Which glycosaminoglycans are present in P. placenta meat and their properties is unknown. Another source of polysaccharides and likely other bioactive compounds is the extensive mucus slime, which is currently discarded. However, nothing is known about its molecular composition or biological activities. Given the number of potentially useful bioactivities discovered in other molluscs, which range from anticoagulant heparins to antimicrobial peptides, it is likely that analysis of the mucus would provide products and active structures that could be synthesised in clinically useful quantities.

5. Conclusions

Exploitation of the windowpane oyster Placuna placenta has considerable potential economic and social benefits. Achieving these will require research programmes ranging from developing food products that can enter the food system, generating additional income for the oyster harvesting communities, to the analysis of the mucus slime to identify bioactive compounds. In parallel, given the extensive destruction of the oyster beds through over-harvesting, often by inappropriate means, an effort to regenerate the oyster beds and effectively regulate harvesting is required. While the means to do so are established, their implementation at scale may require the incentive of increasing the economic value of the P. placenta through the exploitation of the meat and other by-products.

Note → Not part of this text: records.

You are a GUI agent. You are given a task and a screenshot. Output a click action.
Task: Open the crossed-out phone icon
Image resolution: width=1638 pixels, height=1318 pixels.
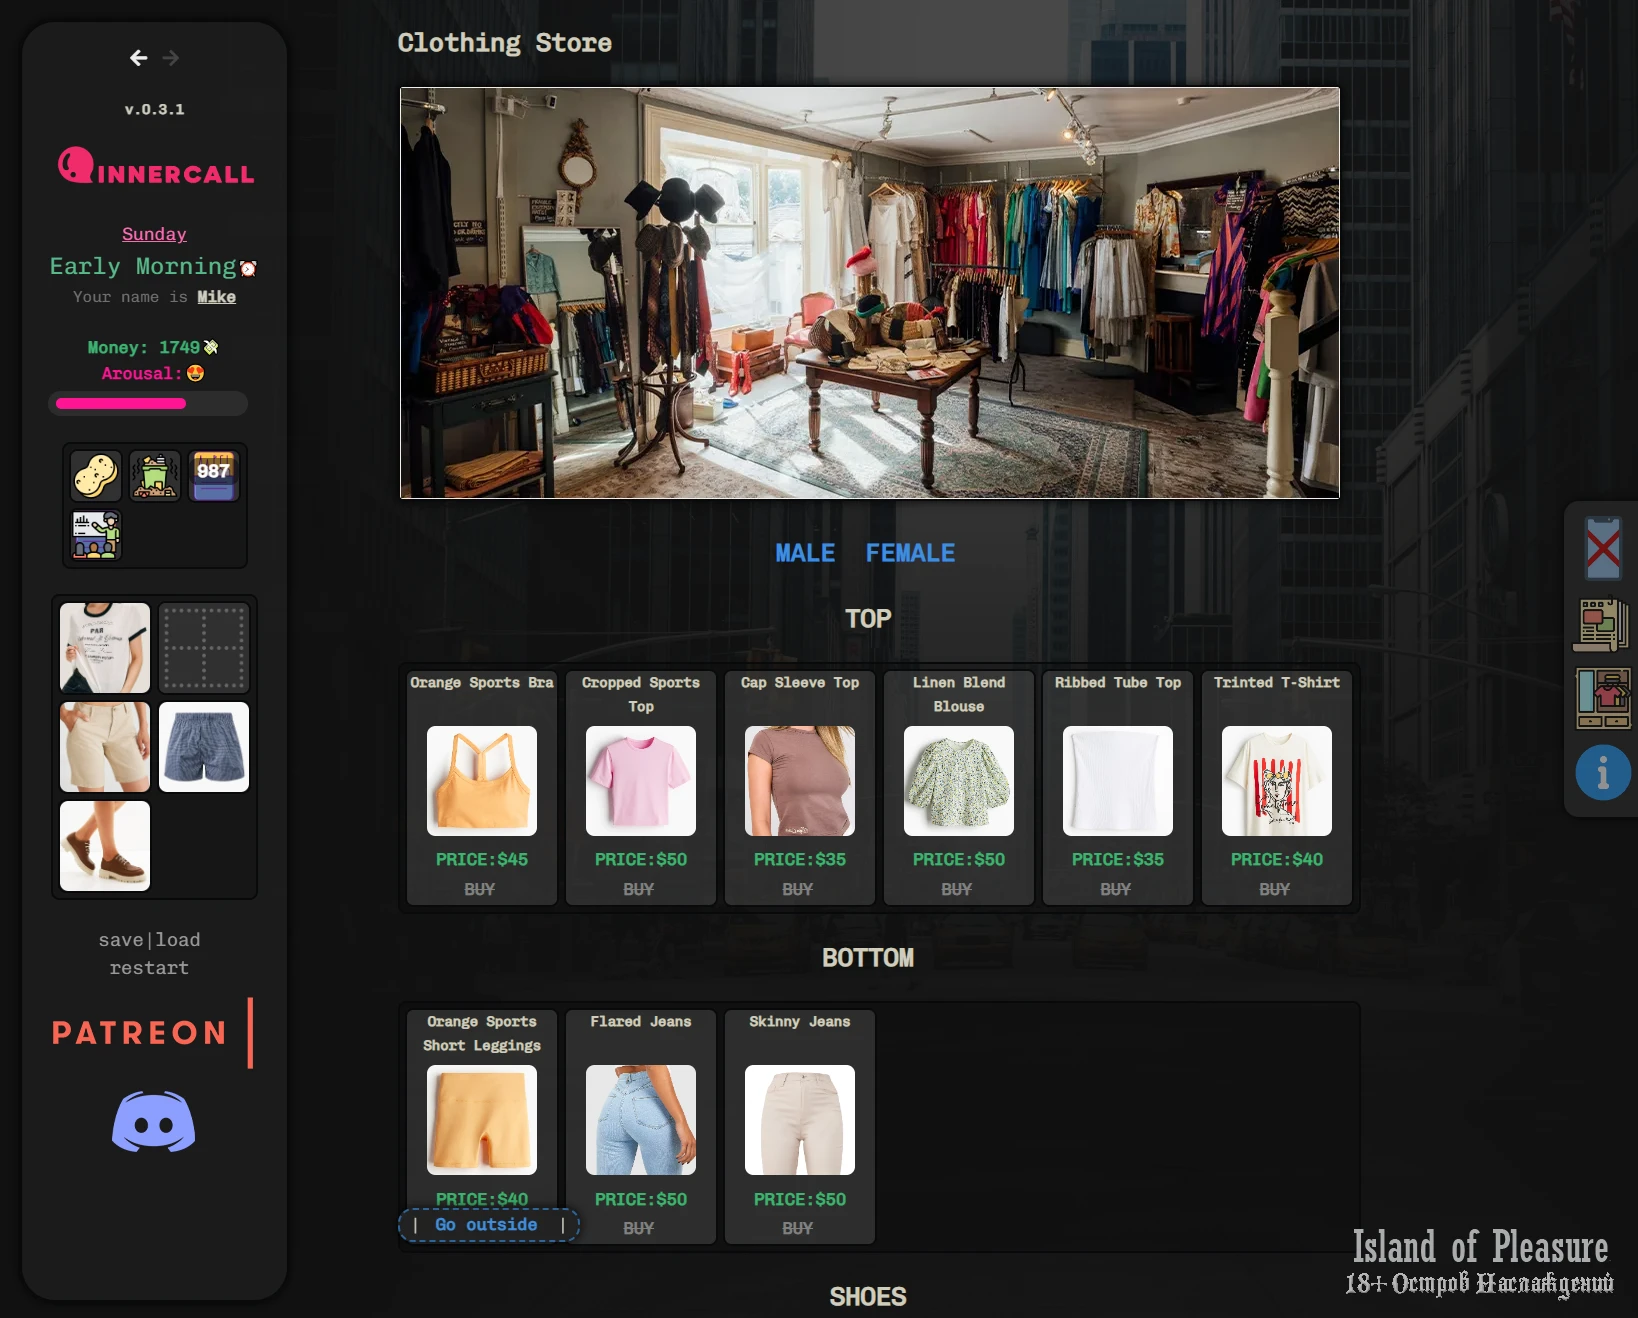(1602, 548)
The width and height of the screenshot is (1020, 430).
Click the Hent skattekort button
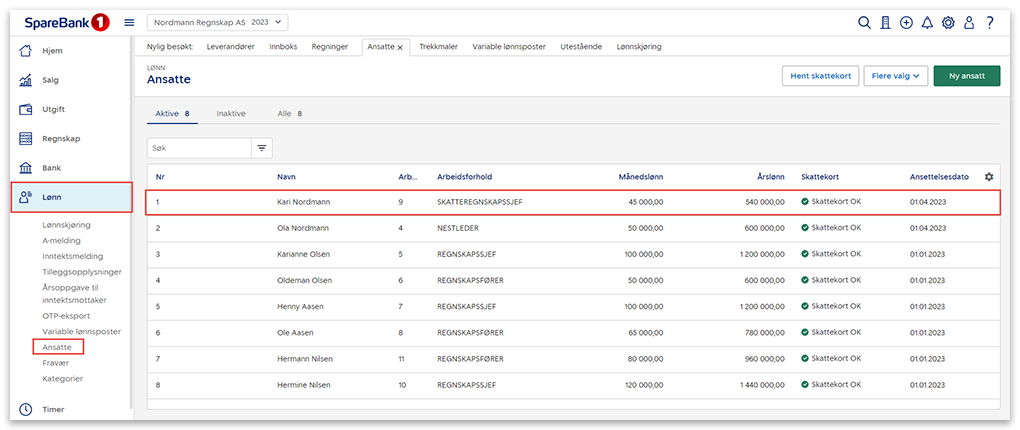click(x=819, y=76)
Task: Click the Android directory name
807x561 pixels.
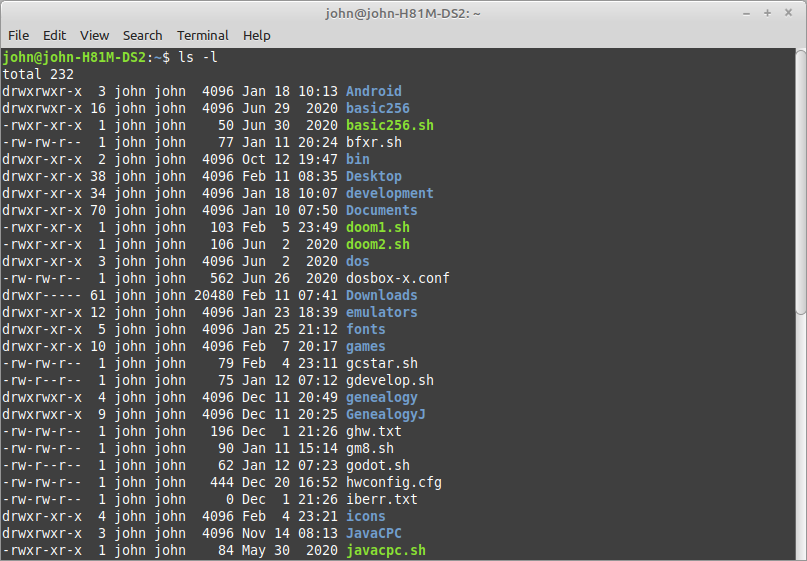Action: (x=373, y=91)
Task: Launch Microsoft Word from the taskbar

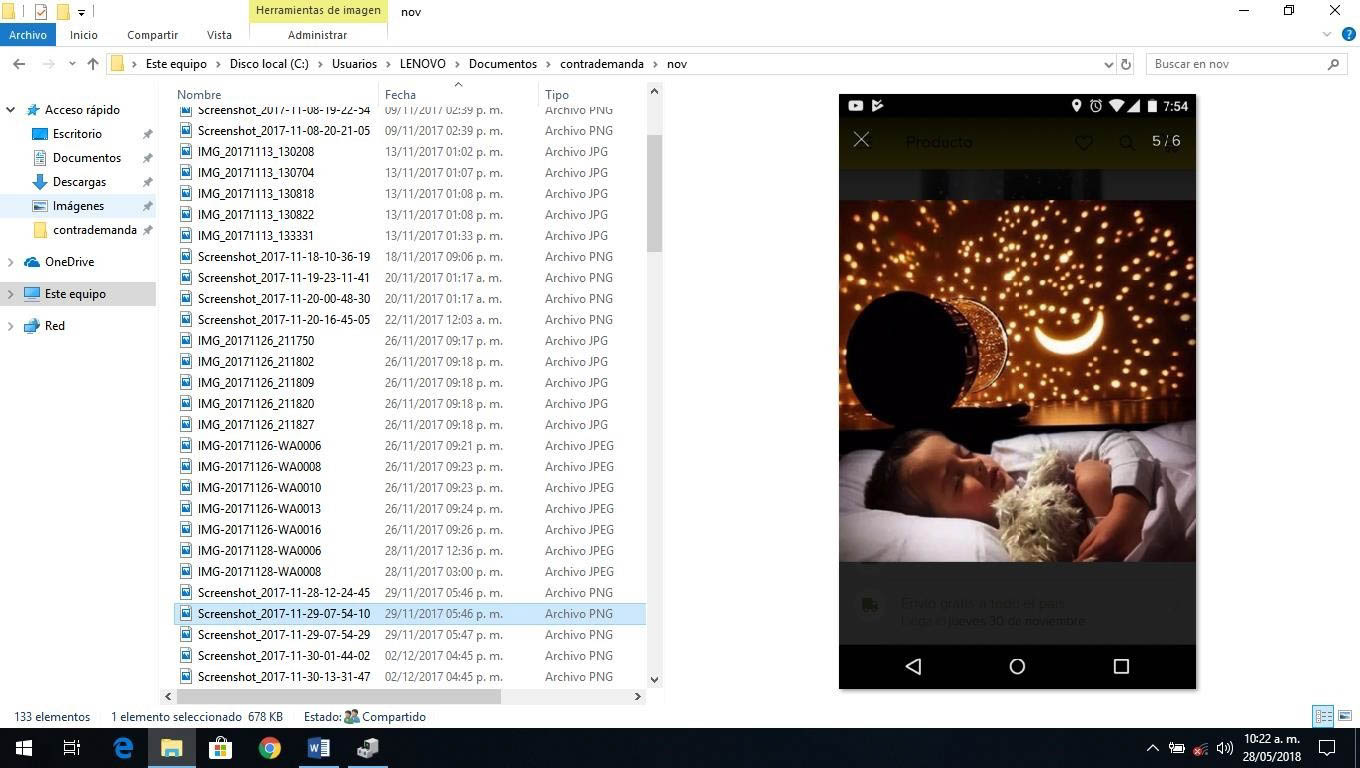Action: pyautogui.click(x=318, y=748)
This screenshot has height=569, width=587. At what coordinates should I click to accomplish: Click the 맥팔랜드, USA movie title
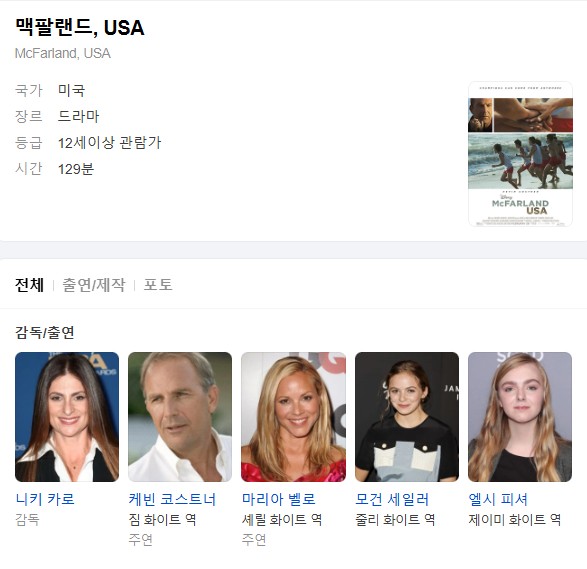pyautogui.click(x=80, y=28)
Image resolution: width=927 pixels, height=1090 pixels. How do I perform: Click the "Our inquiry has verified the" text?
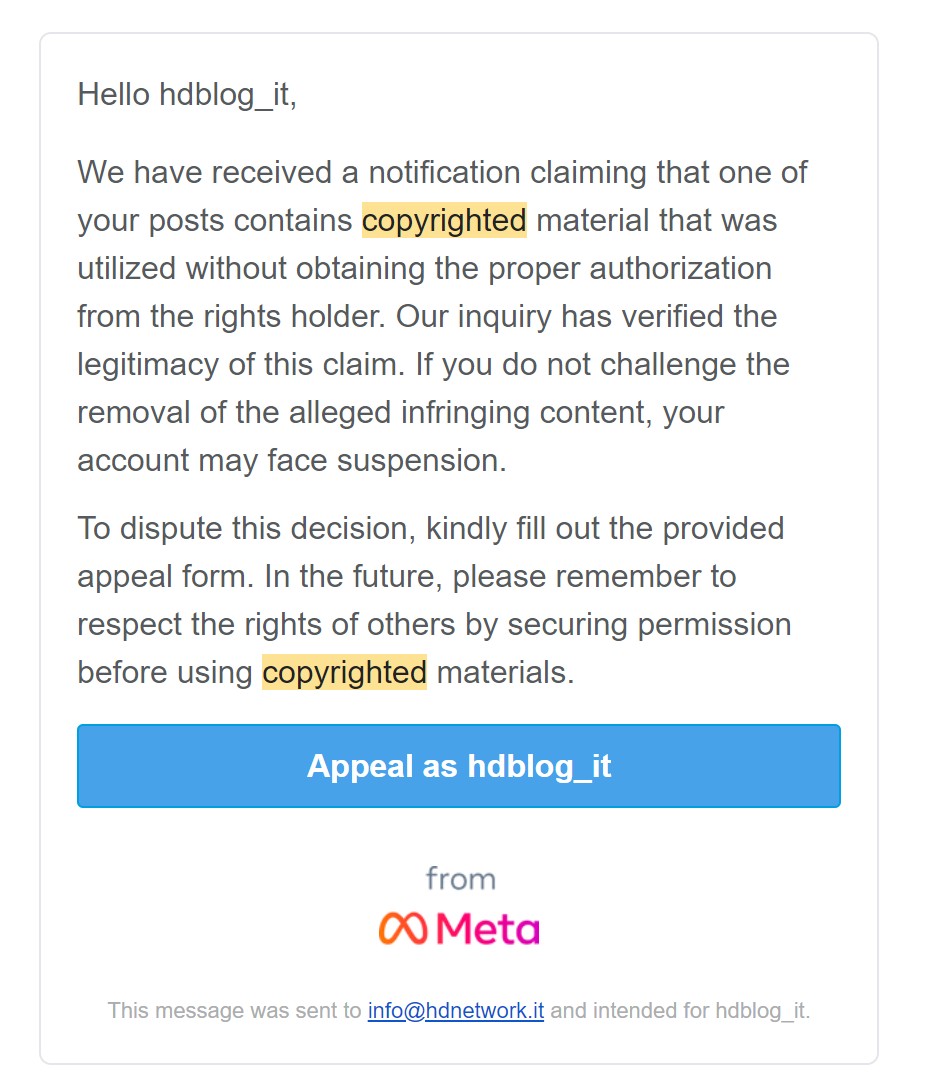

The need for quality control of food and medicinal products would, in turn, provide a proxy monitoring of the quality of coastal waters. In addition, restoration of the oyster beds would contribute to the physical stabilisation of the coasts, which is increasingly important in the face of global warming and the increased number and strength of typhoons experienced by the Philippines. A multidisciplinary research programme to harness developments in these different areas and promote the appropriate development of the P. placenta industry into new avenues would thus be timely.